News RoomBy News RoomMarch 16, 20250 ViewsNo Comments
  • Infantry’s heaviest weapons like mortars and machine guns are obsolete, a Russian strategist argues.
  • He believes drones will replace them, making infantry units smaller and lighter.
  • Light machine guns are the centerpiece of infantry squads.

Infantry troops today typically carry machine guns, an automatic grenade launcher, mortars and anti-tank missiles. Yet everything but their assault rifles is about to be functionally obsolete as infantry small units get lighter and faster, a Russian military strategist argues.

First-person view, or FPV, drones “will essentially displace all group infantry weapons, all anti-tank weapons, and will take on most of the tasks of artillery,” argued Ruslan Pukhov, director of the Moscow-based Center for Analysis of Strategies and Technologies think tank, in an essay for the Russian state-run newspaper Rossiyskaya Gazeta.

Pukhov believes that combat will be waged by squad-sized units comprising FPV attack drone operators and infantry, backed by reconnaissance UAVs and electronic jammers. “Accordingly, the most important area of ​​military affairs will also be the fight against enemy FPV drones,” he warned in a provocative reassessment of land warfare. What the drones can’t reach, such as targets deep in the enemy rear, will be targeted by long-range guided missiles.

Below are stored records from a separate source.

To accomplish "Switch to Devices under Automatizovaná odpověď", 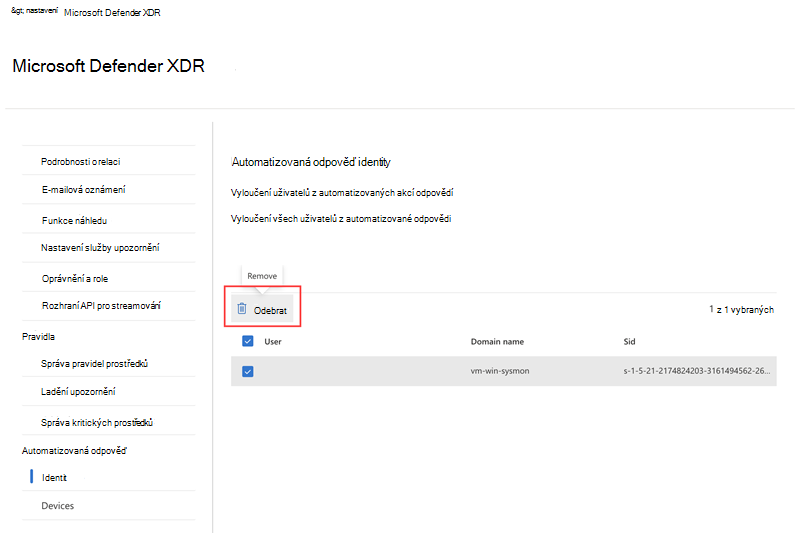I will (x=58, y=505).
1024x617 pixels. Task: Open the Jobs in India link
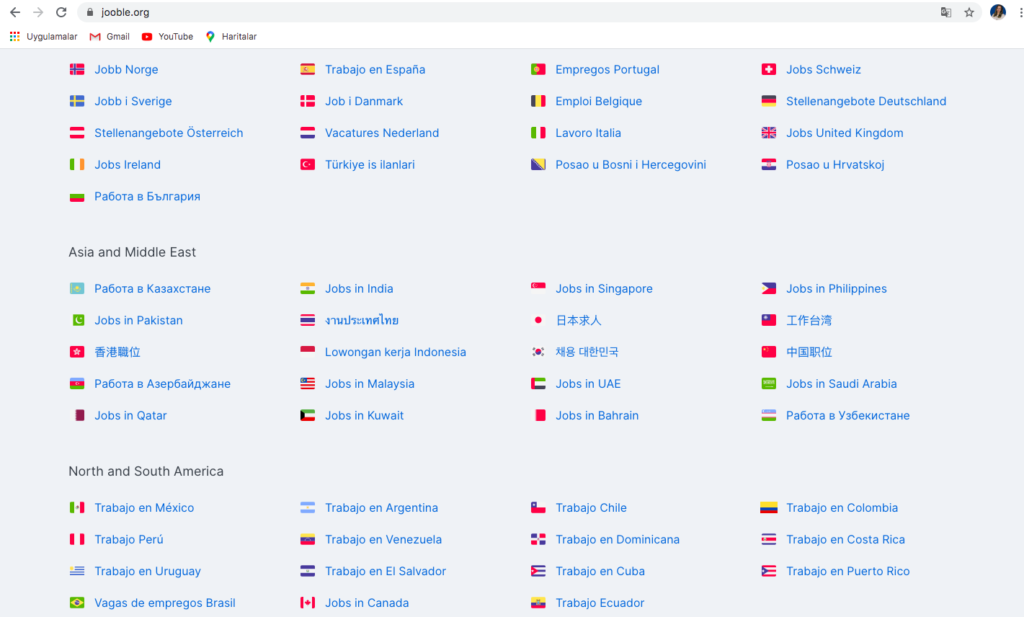(359, 289)
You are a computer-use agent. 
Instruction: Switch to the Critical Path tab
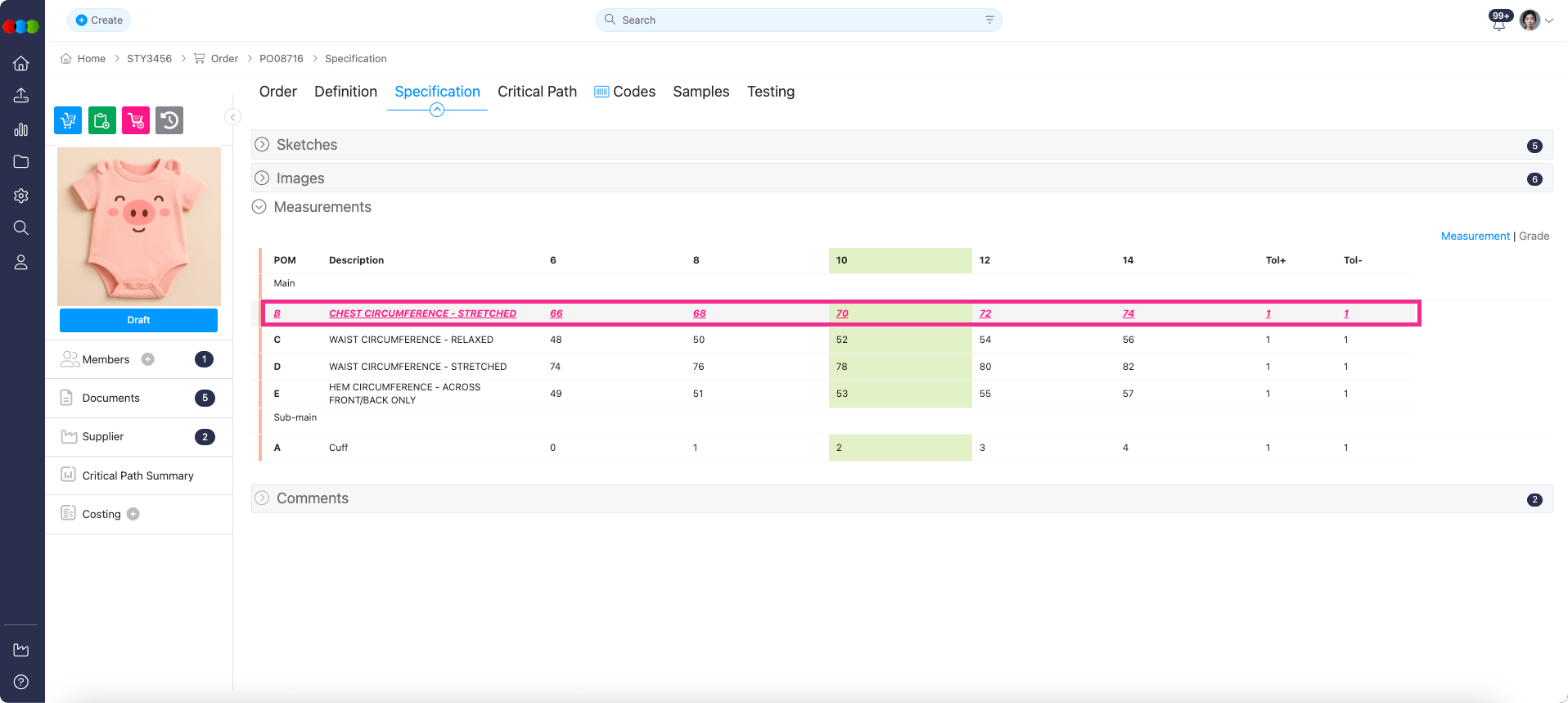[x=537, y=92]
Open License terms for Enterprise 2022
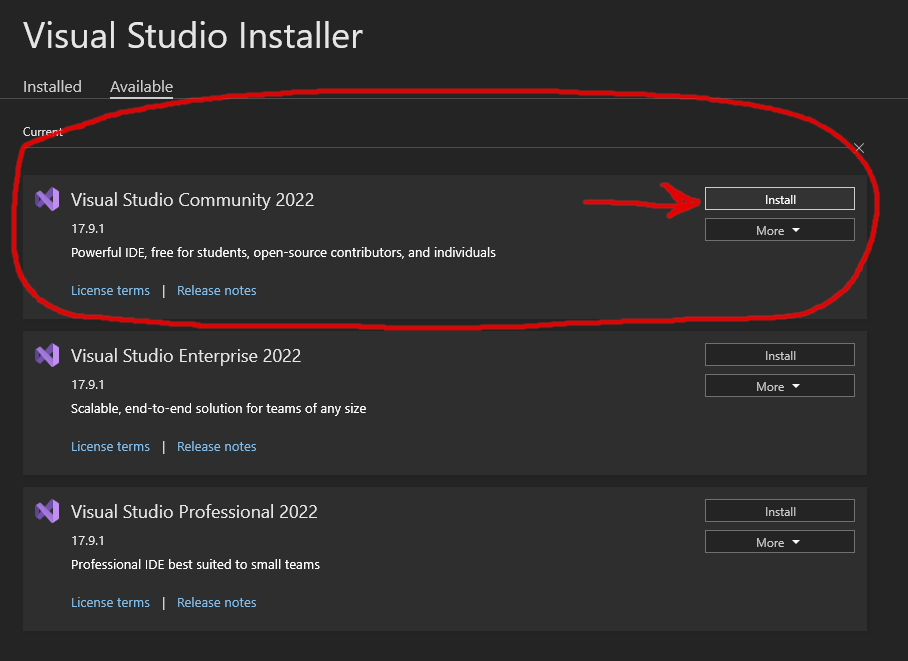This screenshot has width=908, height=661. click(x=110, y=447)
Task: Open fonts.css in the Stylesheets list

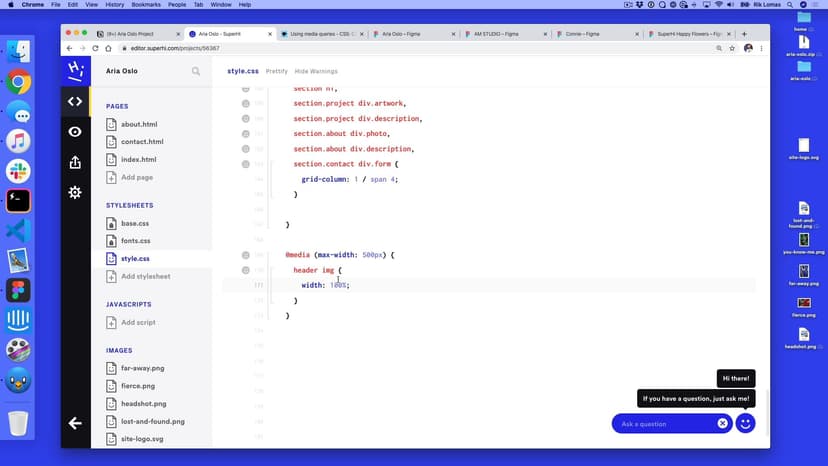Action: click(x=135, y=241)
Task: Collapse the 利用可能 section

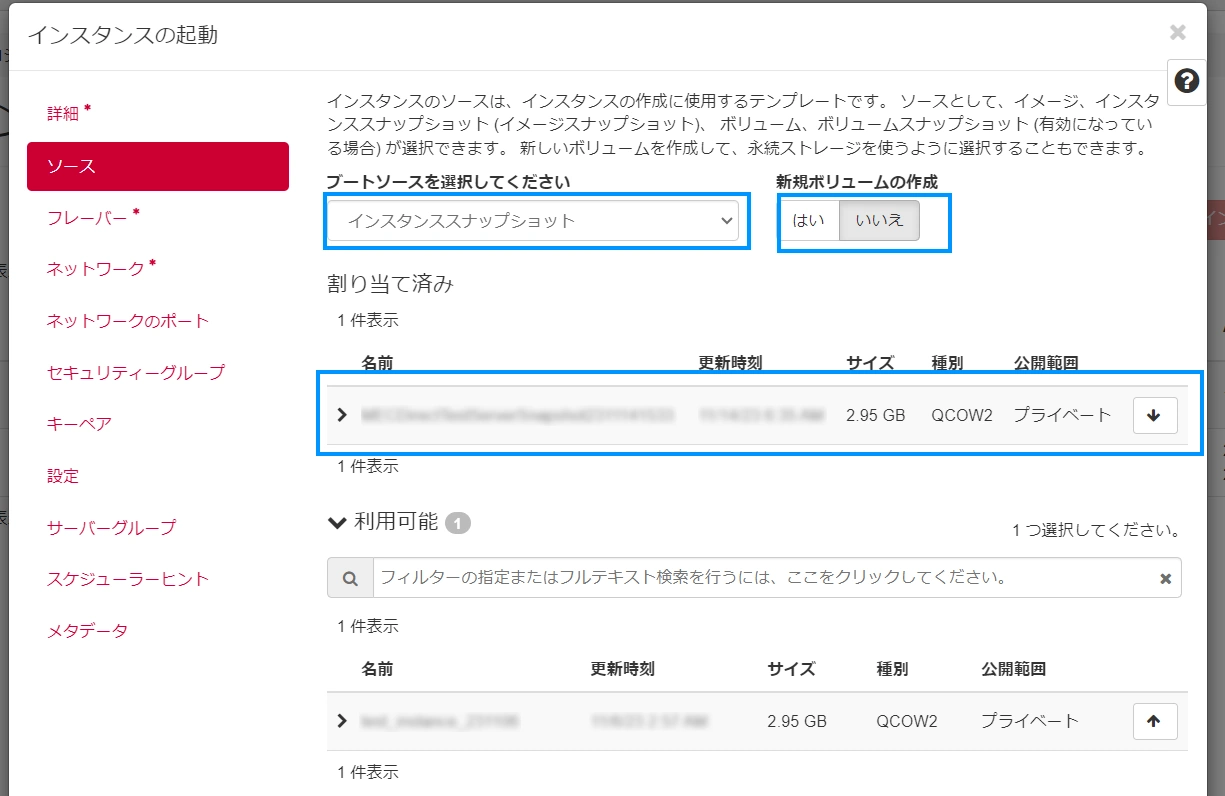Action: tap(336, 522)
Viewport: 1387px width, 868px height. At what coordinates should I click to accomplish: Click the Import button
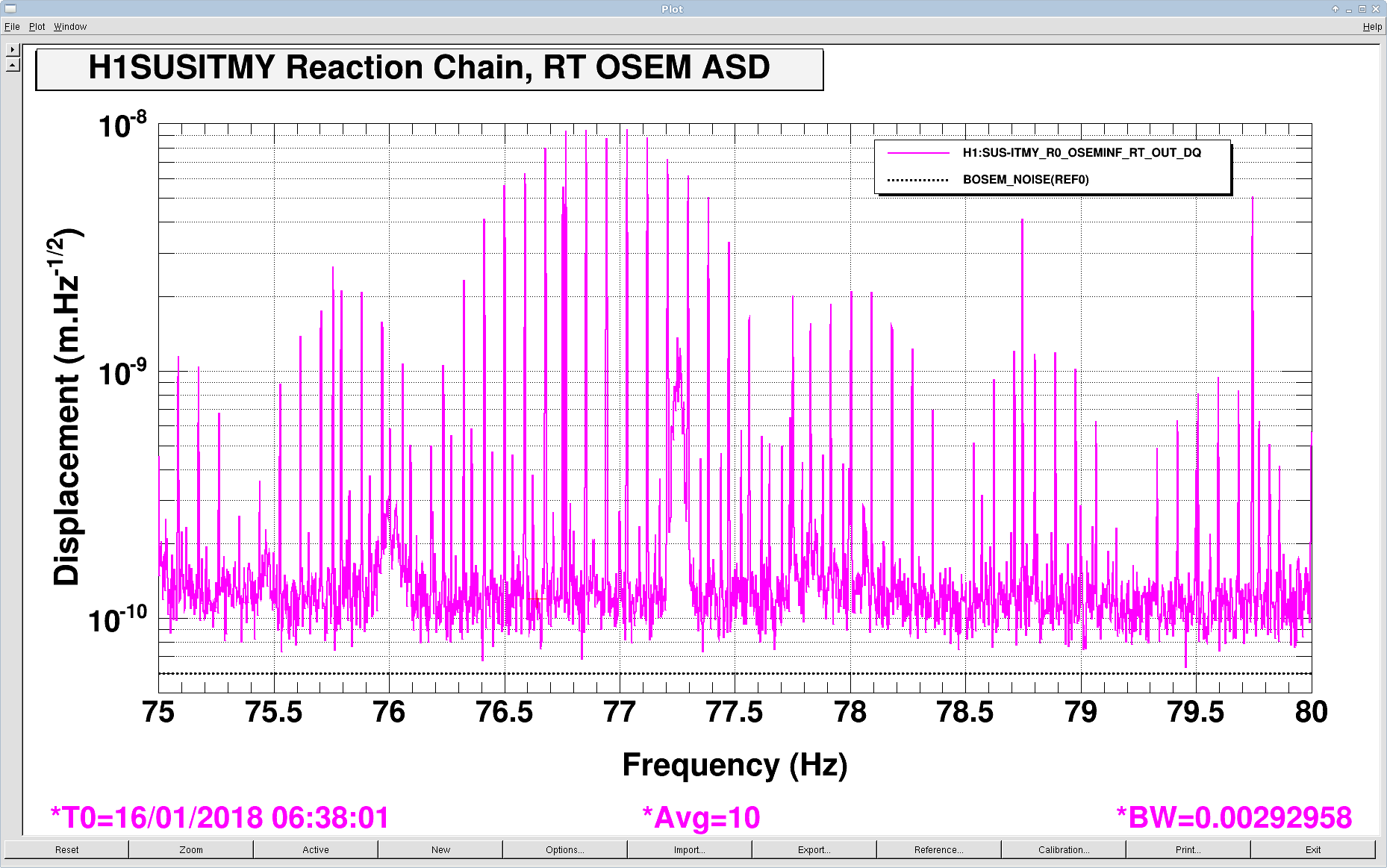tap(689, 849)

Since the First World War, when riflemen were decimated assaulting enemy trenches and machine gun nests, the infantry have been armed with their own portable heavy weapons to reduce their dependence on artillery and other external fire support. Starting with light machine guns around 1915, grunts have been equipped with light mortars, anti-tank rocket launchers, grenade launchers, guided anti-tank missiles, and most recently drones.

Light machine guns such as the US M249 Squad Automatic Weapon (SAW) made by FN Manufacturing LLC or the World War II German MG42 are the centerpieces of infantry squads. With their high rate of fire, they form a base of firepower for riflemen to maneuver. However, these are typically direct-fire weapons that require a line of sight to the target. The problem is that if you can see the enemy, they can see you, which invites counterfire.

However, tactical drones can be launched and operated from miles behind the front line, out of sight of the enemy. In Ukraine, troops don’t maneuver much in the open anymore, especially in large groups. Instead, the combatants stay under the protection of their entrenchments, while launching thousands of drones every day to patrol the front lines for targets, and what they spot is targeted with exploding drones and artillery.

“For centuries, line-of-sight fire was the basis for destruction in combat, and the foundations of tactics were built around ensuring the effectiveness of such fire,” Pukhov wrote. “Now there is no need to see the enemy directly in front of you.”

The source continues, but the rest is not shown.